Today, he is an ambassador for Our Money Matters, a $5.6 million initiative launched in 2020 to help reduce wealth disparities by equipping college students of color with financial knowledge and access. An initiative of the HBCU Community Development Action Coalition, it is funded by the Wells Fargo Foundation.

The Our Money Matters online platform provides tools for managing finances in college and beyond. Within the past year and a half, Purnell and other financial professionals have traveled to the 26 participating colleges, complementing the online tools with in-person workshops and services.

“If we can hone in on them right now, we create a healthier opportunity for this particular individual to not only change their life, but their family’s life,” says Purnell.
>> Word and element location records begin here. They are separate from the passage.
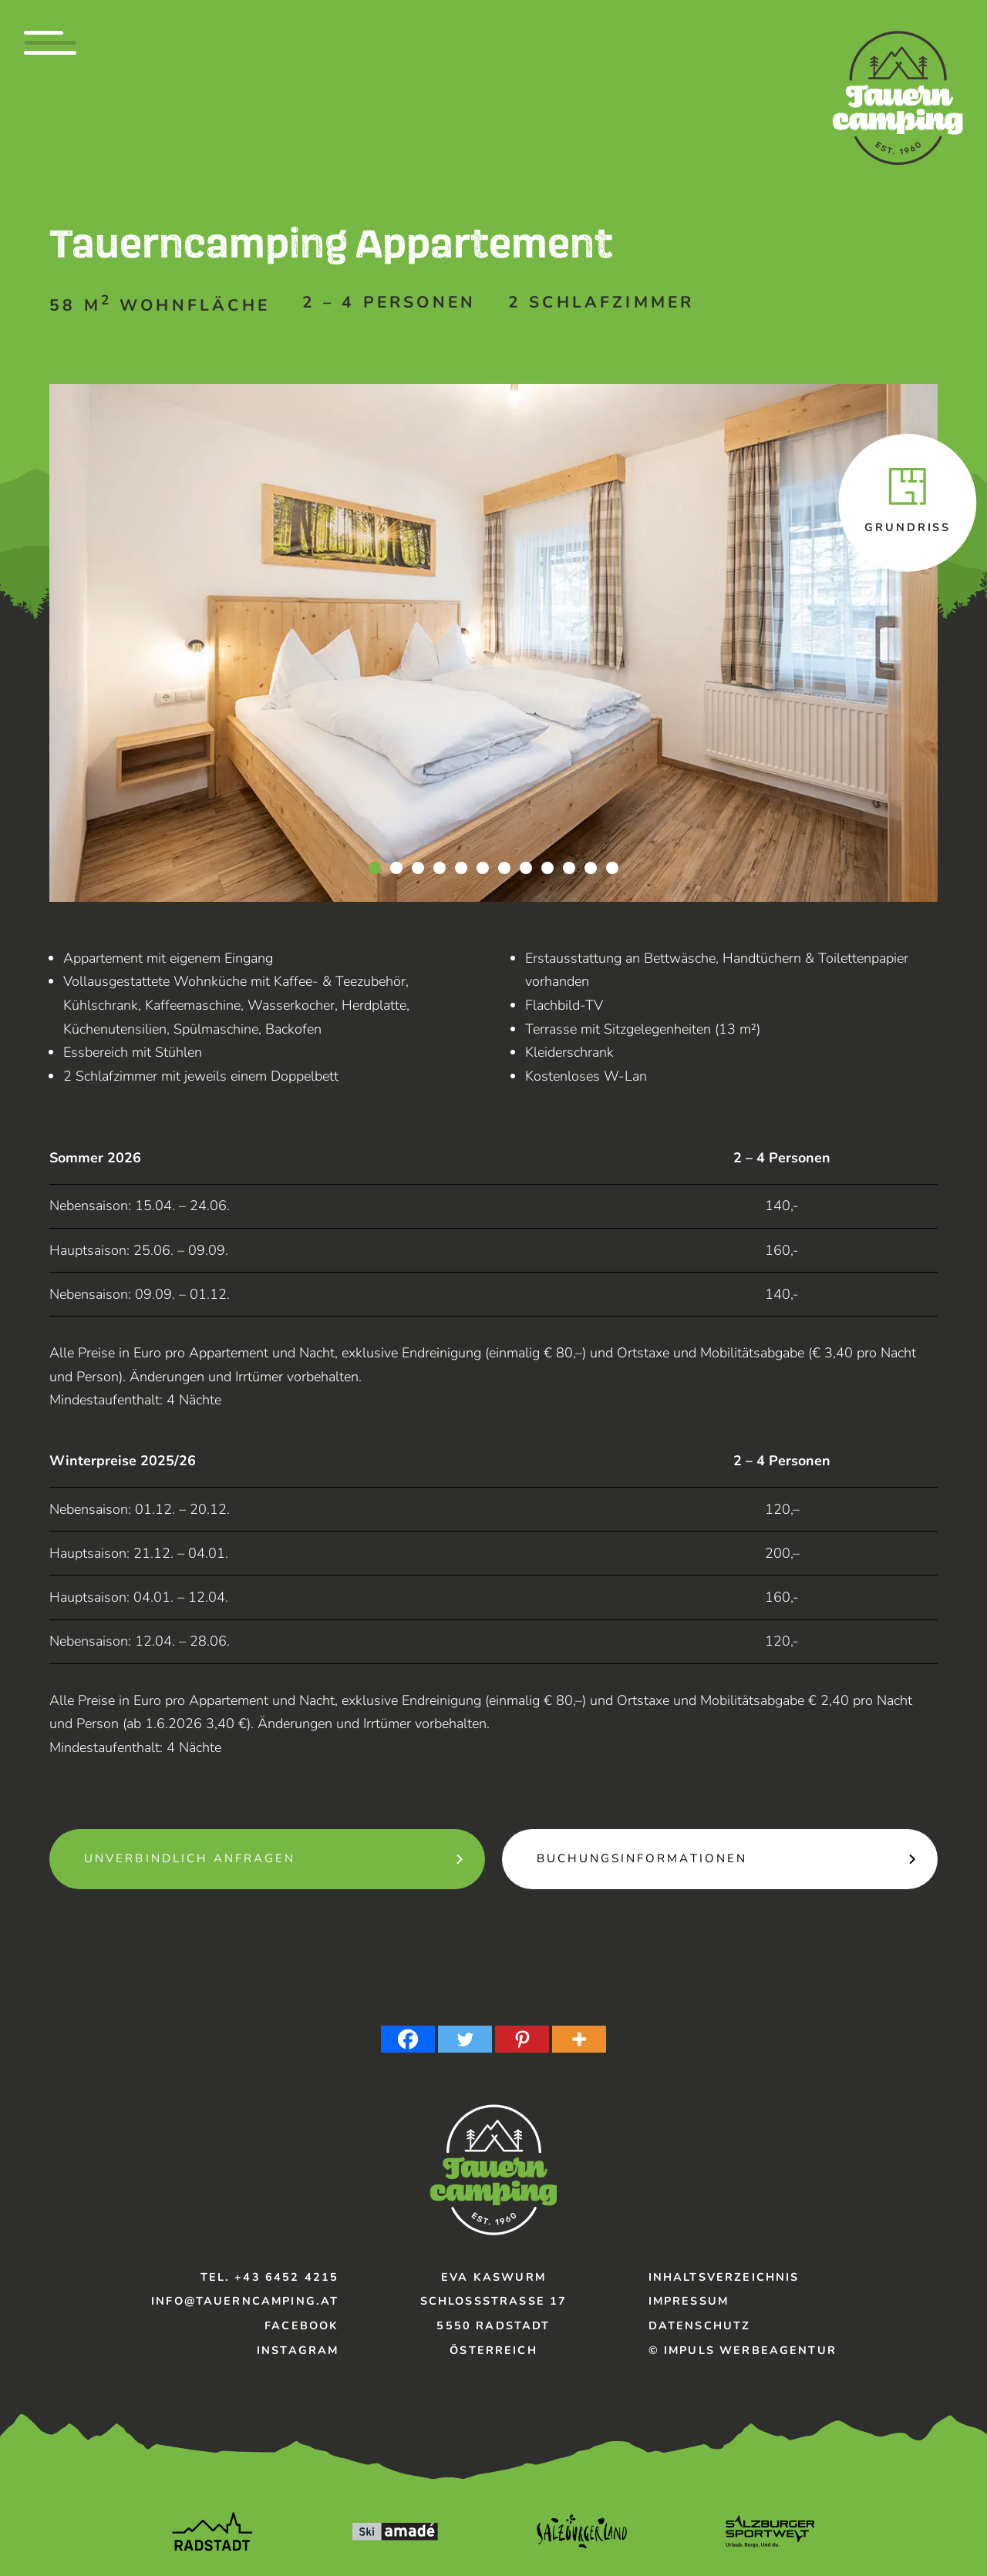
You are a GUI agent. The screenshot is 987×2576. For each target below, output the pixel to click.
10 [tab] (569, 868)
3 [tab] (418, 868)
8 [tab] (526, 868)
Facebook (301, 2325)
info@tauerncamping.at (245, 2301)
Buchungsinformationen (642, 1858)
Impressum (688, 2301)
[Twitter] (465, 2039)
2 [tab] (396, 868)
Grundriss (907, 527)
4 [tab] (439, 868)
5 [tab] (461, 868)
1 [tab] (375, 868)
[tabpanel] (493, 643)
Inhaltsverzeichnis (724, 2277)
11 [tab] (590, 868)
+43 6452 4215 (286, 2277)
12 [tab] (612, 868)
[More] (579, 2039)
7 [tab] (504, 868)
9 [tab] (547, 868)
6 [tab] (483, 868)
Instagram (298, 2350)
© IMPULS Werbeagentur (742, 2350)
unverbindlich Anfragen (189, 1858)
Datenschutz (699, 2325)
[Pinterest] (522, 2039)
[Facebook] (408, 2039)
For decades, systemic inequities have precipitated a wealth gap in the United States. According to a wealth gap analysis by the RAND Corporation, the median black household in America has about $24,000 in savings, investments, home equity, and other elements of wealth, compared to about $189,000 for the median white household. In a survey on the financial lives of young adults in particular, 34% of white and 29% of Asian American young adults said they would not be able to cover a $400 emergency expense. This is compared with 54% of black and 45% of Latinx respondents in the survey from GenForward and the Financial Health Network.

For many students, college is the first place where they become responsible for their finances. Ben-James Brown got his first credit card while in college. He used his full $500 credit limit and then called the creditor to ask for more money. Brown remembers, “They said, ‘Well, you have to pay this back before we give you more credit,’ and I said, ‘Well, you never told me that!’”

Now, as a financial health program manager for the Wells Fargo Foundation, he is certain of what many students’ needs are: building up credit, knowing their limits, and understanding disclosures. Brown says that HBCUs, in particular, are ideal spaces to work in because they are often resources for their local communities.

Purnell offered these tips for managing money, whether you’re in college or preparing to go to school.

Think 50/20/30

  • For every dollar, set aside 50 cents for your basic needs. Then, allot 20 cents toward your wants. Place the remaining 30 cents in savings and investments. “You can tell people that you’re going to save every dime you have,” Purnell says. “That’s not real for the average American. Even as you work hard, you can also have some fun in life, as well, if you balance it.”

Aim for an 800 credit score

  • average credit score in the United States in 2022 was 714. Among traditional college-age people (ages 18-25), it was 679. Setting up regular credit card payments, and ensuring you have sufficient funds for each payment, can help you maintain healthy credit and avoid overpayment on interest and other charges.

One credit card is enough

  • Just because you’re approved for multiple credit cards doesn’t mean that you need them. Starting out with one credit card is a great way to ease into paying off balances on time and avoiding debt.

Let debt be a myth

  • Apply for scholarships and internships. If you’re pursuing graduate school, pursue as many opportunities as possible that will reduce your overall school debt. This includes working while in school or seeking out employers that will pay for your education.